● Problem to work on: From the data below, restate every line word for word.

----

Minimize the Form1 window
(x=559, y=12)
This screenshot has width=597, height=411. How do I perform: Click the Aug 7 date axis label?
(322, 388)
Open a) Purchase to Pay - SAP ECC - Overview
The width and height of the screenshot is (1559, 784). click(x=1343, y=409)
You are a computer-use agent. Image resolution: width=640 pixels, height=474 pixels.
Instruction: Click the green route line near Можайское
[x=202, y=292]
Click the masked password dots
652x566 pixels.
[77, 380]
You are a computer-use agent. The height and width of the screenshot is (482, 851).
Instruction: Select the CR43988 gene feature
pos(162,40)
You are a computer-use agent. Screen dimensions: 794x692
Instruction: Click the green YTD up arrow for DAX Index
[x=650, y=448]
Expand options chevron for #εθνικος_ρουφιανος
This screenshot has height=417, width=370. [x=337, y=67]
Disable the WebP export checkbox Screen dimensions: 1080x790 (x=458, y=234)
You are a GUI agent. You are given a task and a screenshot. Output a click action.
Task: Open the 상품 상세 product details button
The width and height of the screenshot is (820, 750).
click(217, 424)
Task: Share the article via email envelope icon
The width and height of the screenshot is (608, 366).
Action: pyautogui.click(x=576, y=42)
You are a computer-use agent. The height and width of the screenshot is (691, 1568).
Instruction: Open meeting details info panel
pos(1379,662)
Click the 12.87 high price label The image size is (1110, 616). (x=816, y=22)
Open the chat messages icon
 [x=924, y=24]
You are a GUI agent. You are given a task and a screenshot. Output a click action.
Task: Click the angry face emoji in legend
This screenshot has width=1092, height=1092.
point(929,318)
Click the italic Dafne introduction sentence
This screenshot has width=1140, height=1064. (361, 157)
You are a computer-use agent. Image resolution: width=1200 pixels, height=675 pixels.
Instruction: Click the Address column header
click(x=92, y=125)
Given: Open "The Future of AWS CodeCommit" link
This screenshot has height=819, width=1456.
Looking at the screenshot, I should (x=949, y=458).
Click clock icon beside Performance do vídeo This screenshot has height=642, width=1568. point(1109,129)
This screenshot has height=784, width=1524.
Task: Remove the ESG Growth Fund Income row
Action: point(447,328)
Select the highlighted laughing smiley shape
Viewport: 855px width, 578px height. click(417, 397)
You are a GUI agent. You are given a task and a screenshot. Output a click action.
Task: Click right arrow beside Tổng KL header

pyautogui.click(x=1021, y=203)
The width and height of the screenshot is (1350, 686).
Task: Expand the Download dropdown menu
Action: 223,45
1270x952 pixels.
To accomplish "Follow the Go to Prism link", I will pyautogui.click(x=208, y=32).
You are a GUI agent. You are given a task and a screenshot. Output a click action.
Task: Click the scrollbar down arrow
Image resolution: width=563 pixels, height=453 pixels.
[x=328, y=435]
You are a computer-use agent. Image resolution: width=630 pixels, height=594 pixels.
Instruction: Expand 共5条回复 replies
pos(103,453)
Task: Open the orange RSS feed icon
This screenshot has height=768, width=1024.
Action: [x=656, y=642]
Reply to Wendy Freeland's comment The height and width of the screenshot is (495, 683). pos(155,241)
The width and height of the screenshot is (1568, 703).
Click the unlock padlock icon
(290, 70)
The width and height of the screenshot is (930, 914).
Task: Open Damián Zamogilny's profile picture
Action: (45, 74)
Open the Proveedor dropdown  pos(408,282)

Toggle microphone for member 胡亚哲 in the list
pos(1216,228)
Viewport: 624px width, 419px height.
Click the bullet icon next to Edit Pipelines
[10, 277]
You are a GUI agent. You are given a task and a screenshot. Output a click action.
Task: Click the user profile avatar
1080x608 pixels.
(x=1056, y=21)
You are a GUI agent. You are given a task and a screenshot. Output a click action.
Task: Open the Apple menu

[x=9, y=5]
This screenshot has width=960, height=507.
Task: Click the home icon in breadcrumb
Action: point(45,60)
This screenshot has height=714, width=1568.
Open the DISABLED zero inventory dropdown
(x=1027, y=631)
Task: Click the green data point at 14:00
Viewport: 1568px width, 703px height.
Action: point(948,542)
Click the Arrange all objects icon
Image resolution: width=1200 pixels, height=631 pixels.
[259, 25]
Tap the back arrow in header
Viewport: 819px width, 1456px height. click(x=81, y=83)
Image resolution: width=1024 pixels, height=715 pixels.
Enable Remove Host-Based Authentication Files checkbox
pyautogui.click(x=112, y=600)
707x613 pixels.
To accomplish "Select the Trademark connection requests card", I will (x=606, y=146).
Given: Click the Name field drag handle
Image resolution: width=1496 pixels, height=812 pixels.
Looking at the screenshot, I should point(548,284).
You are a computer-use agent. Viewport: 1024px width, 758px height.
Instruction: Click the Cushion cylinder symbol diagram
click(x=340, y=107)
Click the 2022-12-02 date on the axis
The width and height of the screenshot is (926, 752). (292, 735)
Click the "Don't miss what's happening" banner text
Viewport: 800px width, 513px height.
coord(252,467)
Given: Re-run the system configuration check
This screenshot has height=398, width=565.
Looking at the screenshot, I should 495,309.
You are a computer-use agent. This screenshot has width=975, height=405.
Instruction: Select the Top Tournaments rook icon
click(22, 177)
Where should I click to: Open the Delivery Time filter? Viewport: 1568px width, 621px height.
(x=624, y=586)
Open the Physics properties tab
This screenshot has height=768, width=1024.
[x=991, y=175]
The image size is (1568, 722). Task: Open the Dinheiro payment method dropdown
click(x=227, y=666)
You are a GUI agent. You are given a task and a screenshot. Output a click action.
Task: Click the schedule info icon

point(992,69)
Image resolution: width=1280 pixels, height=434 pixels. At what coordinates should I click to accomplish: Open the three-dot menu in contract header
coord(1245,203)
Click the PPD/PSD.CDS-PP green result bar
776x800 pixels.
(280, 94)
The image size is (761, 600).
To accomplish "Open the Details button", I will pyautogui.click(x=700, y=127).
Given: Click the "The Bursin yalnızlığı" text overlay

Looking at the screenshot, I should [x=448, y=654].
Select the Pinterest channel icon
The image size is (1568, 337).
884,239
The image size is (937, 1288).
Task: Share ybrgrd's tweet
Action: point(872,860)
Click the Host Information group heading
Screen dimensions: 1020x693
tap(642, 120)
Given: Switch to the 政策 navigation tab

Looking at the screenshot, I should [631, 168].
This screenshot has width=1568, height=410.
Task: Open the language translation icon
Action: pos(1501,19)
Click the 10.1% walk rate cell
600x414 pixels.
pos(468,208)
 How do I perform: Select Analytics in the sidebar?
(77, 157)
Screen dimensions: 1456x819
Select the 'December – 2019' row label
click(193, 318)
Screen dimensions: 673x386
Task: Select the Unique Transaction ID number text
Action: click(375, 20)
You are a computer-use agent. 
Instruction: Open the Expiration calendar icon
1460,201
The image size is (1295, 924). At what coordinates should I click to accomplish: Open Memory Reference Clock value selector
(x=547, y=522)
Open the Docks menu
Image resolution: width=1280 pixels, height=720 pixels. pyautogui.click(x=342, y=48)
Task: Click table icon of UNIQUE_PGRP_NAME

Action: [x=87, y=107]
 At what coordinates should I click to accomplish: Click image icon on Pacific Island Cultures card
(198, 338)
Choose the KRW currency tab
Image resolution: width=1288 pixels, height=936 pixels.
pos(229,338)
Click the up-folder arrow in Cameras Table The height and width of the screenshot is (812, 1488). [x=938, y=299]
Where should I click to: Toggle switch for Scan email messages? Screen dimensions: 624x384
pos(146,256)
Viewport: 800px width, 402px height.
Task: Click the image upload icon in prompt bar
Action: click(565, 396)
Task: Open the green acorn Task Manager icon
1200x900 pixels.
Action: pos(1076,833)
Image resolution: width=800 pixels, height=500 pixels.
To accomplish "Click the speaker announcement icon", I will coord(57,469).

----

● Solution to this task:
Minimize the Form1 window
(x=559, y=12)
This screenshot has width=597, height=411. How do I perform: Click the Aug 7 date axis label?
(322, 388)
Open a) Purchase to Pay - SAP ECC - Overview
The width and height of the screenshot is (1559, 784). click(x=1343, y=409)
You are a computer-use agent. Image resolution: width=640 pixels, height=474 pixels.
Instruction: Click the green route line near Можайское
[x=202, y=292]
Click the masked password dots
652x566 pixels.
[77, 380]
You are a computer-use agent. The height and width of the screenshot is (482, 851).
Instruction: Select the CR43988 gene feature
pos(162,40)
You are a computer-use agent. Screen dimensions: 794x692
Instruction: Click the green YTD up arrow for DAX Index
[x=650, y=448]
Expand options chevron for #εθνικος_ρουφιανος
This screenshot has height=417, width=370. [x=337, y=67]
Disable the WebP export checkbox Screen dimensions: 1080x790 (x=458, y=234)
You are a GUI agent. You are given a task and a screenshot. Output a click action.
Task: Open the 상품 상세 product details button
The width and height of the screenshot is (820, 750).
click(217, 424)
Task: Share the article via email envelope icon
The width and height of the screenshot is (608, 366).
Action: pyautogui.click(x=576, y=42)
You are a computer-use agent. The height and width of the screenshot is (691, 1568).
Instruction: Open meeting details info panel
pos(1379,662)
Click the 12.87 high price label The image size is (1110, 616). (x=816, y=22)
Open the chat messages icon
 [x=924, y=24]
You are a GUI agent. You are given a task and a screenshot. Output a click action.
Task: Click the angry face emoji in legend
This screenshot has width=1092, height=1092.
point(929,318)
Click the italic Dafne introduction sentence
This screenshot has width=1140, height=1064. (361, 157)
You are a computer-use agent. Image resolution: width=1200 pixels, height=675 pixels.
Instruction: Click the Address column header
click(x=92, y=125)
Given: Open "The Future of AWS CodeCommit" link
This screenshot has height=819, width=1456.
Looking at the screenshot, I should (x=949, y=458).
Click clock icon beside Performance do vídeo This screenshot has height=642, width=1568. point(1109,129)
This screenshot has height=784, width=1524.
Task: Remove the ESG Growth Fund Income row
Action: point(447,328)
Select the highlighted laughing smiley shape
Viewport: 855px width, 578px height. click(417, 397)
You are a GUI agent. You are given a task and a screenshot. Output a click action.
Task: Click right arrow beside Tổng KL header

pyautogui.click(x=1021, y=203)
The width and height of the screenshot is (1350, 686).
Task: Expand the Download dropdown menu
Action: 223,45
1270x952 pixels.
To accomplish "Follow the Go to Prism link", I will pyautogui.click(x=208, y=32).
You are a GUI agent. You are given a task and a screenshot. Output a click action.
Task: Click the scrollbar down arrow
Image resolution: width=563 pixels, height=453 pixels.
[x=328, y=435]
You are a computer-use agent. Image resolution: width=630 pixels, height=594 pixels.
Instruction: Expand 共5条回复 replies
pos(103,453)
Task: Open the orange RSS feed icon
This screenshot has height=768, width=1024.
Action: [x=656, y=642]
Reply to Wendy Freeland's comment The height and width of the screenshot is (495, 683). pos(155,241)
The width and height of the screenshot is (1568, 703).
Click the unlock padlock icon
(290, 70)
The width and height of the screenshot is (930, 914).
Task: Open Damián Zamogilny's profile picture
Action: (45, 74)
Open the Proveedor dropdown  pos(408,282)

Toggle microphone for member 胡亚哲 in the list
pos(1216,228)
Viewport: 624px width, 419px height.
Click the bullet icon next to Edit Pipelines
[10, 277]
You are a GUI agent. You are given a task and a screenshot. Output a click action.
Task: Click the user profile avatar
1080x608 pixels.
(x=1056, y=21)
You are a GUI agent. You are given a task and a screenshot. Output a click action.
Task: Open the Apple menu

[x=9, y=5]
This screenshot has width=960, height=507.
Task: Click the home icon in breadcrumb
Action: point(45,60)
This screenshot has height=714, width=1568.
Open the DISABLED zero inventory dropdown
(x=1027, y=631)
Task: Click the green data point at 14:00
Viewport: 1568px width, 703px height.
Action: point(948,542)
Click the Arrange all objects icon
Image resolution: width=1200 pixels, height=631 pixels.
[259, 25]
Tap the back arrow in header
Viewport: 819px width, 1456px height. click(x=81, y=83)
Image resolution: width=1024 pixels, height=715 pixels.
Enable Remove Host-Based Authentication Files checkbox
pyautogui.click(x=112, y=600)
707x613 pixels.
To accomplish "Select the Trademark connection requests card", I will (x=606, y=146).
Given: Click the Name field drag handle
Image resolution: width=1496 pixels, height=812 pixels.
Looking at the screenshot, I should point(548,284).
You are a computer-use agent. Viewport: 1024px width, 758px height.
Instruction: Click the Cushion cylinder symbol diagram
click(x=340, y=107)
Click the 2022-12-02 date on the axis
The width and height of the screenshot is (926, 752). (292, 735)
Click the "Don't miss what's happening" banner text
Viewport: 800px width, 513px height.
coord(252,467)
Given: Re-run the system configuration check
This screenshot has height=398, width=565.
Looking at the screenshot, I should 495,309.
You are a computer-use agent. This screenshot has width=975, height=405.
Instruction: Select the Top Tournaments rook icon
click(22, 177)
Where should I click to: Open the Delivery Time filter? Viewport: 1568px width, 621px height.
(x=624, y=586)
Open the Physics properties tab
This screenshot has height=768, width=1024.
[x=991, y=175]
The image size is (1568, 722). Task: Open the Dinheiro payment method dropdown
click(x=227, y=666)
You are a GUI agent. You are given a task and a screenshot. Output a click action.
Task: Click the schedule info icon

point(992,69)
Image resolution: width=1280 pixels, height=434 pixels. At what coordinates should I click to accomplish: Open the three-dot menu in contract header
coord(1245,203)
Click the PPD/PSD.CDS-PP green result bar
776x800 pixels.
(280, 94)
The image size is (761, 600).
To accomplish "Open the Details button", I will pyautogui.click(x=700, y=127).
Given: Click the "The Bursin yalnızlığı" text overlay

Looking at the screenshot, I should [x=448, y=654].
Select the Pinterest channel icon
The image size is (1568, 337).
884,239
The image size is (937, 1288).
Task: Share ybrgrd's tweet
Action: point(872,860)
Click the Host Information group heading
Screen dimensions: 1020x693
tap(642, 120)
Given: Switch to the 政策 navigation tab

Looking at the screenshot, I should [631, 168].
This screenshot has width=1568, height=410.
Task: Open the language translation icon
Action: pos(1501,19)
Click the 10.1% walk rate cell
600x414 pixels.
pos(468,208)
 How do I perform: Select Analytics in the sidebar?
(77, 157)
Screen dimensions: 1456x819
Select the 'December – 2019' row label
click(193, 318)
Screen dimensions: 673x386
Task: Select the Unique Transaction ID number text
Action: click(375, 20)
You are a computer-use agent. 
Instruction: Open the Expiration calendar icon
1460,201
The image size is (1295, 924). At what coordinates should I click to accomplish: Open Memory Reference Clock value selector
(x=547, y=522)
Open the Docks menu
Image resolution: width=1280 pixels, height=720 pixels. pyautogui.click(x=342, y=48)
Task: Click table icon of UNIQUE_PGRP_NAME

Action: [x=87, y=107]
 At what coordinates should I click to accomplish: Click image icon on Pacific Island Cultures card
(198, 338)
Choose the KRW currency tab
Image resolution: width=1288 pixels, height=936 pixels.
pos(229,338)
Click the up-folder arrow in Cameras Table The height and width of the screenshot is (812, 1488). [x=938, y=299]
Where should I click to: Toggle switch for Scan email messages? Screen dimensions: 624x384
pos(146,256)
Viewport: 800px width, 402px height.
Task: Click the image upload icon in prompt bar
Action: click(565, 396)
Task: Open the green acorn Task Manager icon
1200x900 pixels.
Action: pos(1076,833)
Image resolution: width=800 pixels, height=500 pixels.
To accomplish "Click the speaker announcement icon", I will coord(57,469).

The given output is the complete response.